Effect of Ub and Ub-myc expression on the ubiquitination profile of Gap1. Cells of strain 27061b (wild type) bearing plasmid YEp96 (Ub; lanes 1 and 3) or YEp105 (Ub-myc; lanes 2 and 4) were grown in the presence of CuSO₄ to induce synthesis of Ub and Ub-myc from the CUP1 promoter. Two hours after induction, membrane-enriched cell fractions were prepared before (lanes 1 and 2) and 5 min after addition of ammonium (lanes 3 and 4) and subjected to Western analysis with anti-Gap1 antibodies. The positions of the ubiquitinated forms of Gap1 are indicated with dots, and the band marked with an arrow corresponds to the H⁺-ATPase Pma1 used as an internal control.

Figure 6

Sequence of the C-terminal region (residue 533–601) of the Gap1 permease and mutant derivatives.

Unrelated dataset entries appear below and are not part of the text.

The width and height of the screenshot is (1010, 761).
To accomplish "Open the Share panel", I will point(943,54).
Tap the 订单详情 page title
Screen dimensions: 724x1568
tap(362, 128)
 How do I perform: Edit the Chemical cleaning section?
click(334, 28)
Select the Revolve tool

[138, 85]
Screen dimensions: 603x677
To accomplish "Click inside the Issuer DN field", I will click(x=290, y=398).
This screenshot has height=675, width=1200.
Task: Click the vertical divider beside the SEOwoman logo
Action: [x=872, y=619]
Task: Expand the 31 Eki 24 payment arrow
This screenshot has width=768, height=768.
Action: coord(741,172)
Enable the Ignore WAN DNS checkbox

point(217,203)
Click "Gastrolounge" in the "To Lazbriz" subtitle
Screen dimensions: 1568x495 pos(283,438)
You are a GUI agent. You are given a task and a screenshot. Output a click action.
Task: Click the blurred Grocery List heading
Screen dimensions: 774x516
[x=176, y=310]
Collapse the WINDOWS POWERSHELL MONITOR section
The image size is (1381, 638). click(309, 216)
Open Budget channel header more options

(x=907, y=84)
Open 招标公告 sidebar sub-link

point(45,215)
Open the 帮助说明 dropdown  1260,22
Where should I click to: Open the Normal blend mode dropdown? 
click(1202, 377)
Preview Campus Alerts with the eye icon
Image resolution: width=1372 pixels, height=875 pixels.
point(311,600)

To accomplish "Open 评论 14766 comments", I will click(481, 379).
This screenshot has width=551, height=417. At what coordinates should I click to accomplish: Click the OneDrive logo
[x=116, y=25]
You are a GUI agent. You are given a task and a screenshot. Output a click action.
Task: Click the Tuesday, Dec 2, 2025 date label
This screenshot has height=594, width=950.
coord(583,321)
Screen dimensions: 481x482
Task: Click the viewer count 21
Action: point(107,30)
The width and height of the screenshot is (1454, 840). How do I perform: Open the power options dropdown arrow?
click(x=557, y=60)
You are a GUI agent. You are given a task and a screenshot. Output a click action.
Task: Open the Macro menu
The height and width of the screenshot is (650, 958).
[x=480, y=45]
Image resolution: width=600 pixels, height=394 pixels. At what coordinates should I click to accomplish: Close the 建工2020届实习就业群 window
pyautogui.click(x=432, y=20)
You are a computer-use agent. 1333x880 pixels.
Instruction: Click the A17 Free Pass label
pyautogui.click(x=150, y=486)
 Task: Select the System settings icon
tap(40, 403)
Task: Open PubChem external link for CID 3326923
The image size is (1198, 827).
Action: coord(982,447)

Arrows indicate the positions of the amino acid substitutions (shown in bold). The deleted region is indicated by joined lines.

Figure 7

Ubiquitination of C-terminal Gap1 mutants defective in down-regulation. (A) Cells were grown on proline medium, and Gap1 activity was measured by incorporation of [¹⁴C]citrulline before (t = 0) and at several times after addition of (NH₄)₂SO₄ (10 mM) in strain JOD0097 (gap1Δ) expressing the wild-type Gap1 permease (▪) or one of the three mutant permeases, Gap1^pgr (○), Gap1^LL→AA (♦), or Gap1Δ2 (•). The Gap1 activities were expressed in nanomoles per minute per milliliter. (B) Immunoblot of Gap1 from crude extracts prepared before (t = 0) and several times after (NH₄)₂SO₄ addition. (C) Immunoblot of Gap1 from membrane-enriched fractions of cells prepared before (t = 0) and 15 and 30 min after addition of (NH₄)₂SO₄. (D) Quantitation of blots shown in C. Measure of the amount of Gap1 present at each time point. Each value is expressed as a percentage of the total Gap1 found in all forms at (t = 0). Closed bars, all forms of Gap1; open bars, unconjugated forms of Gap1; stippled bars, ubiquitinated forms of Gap1.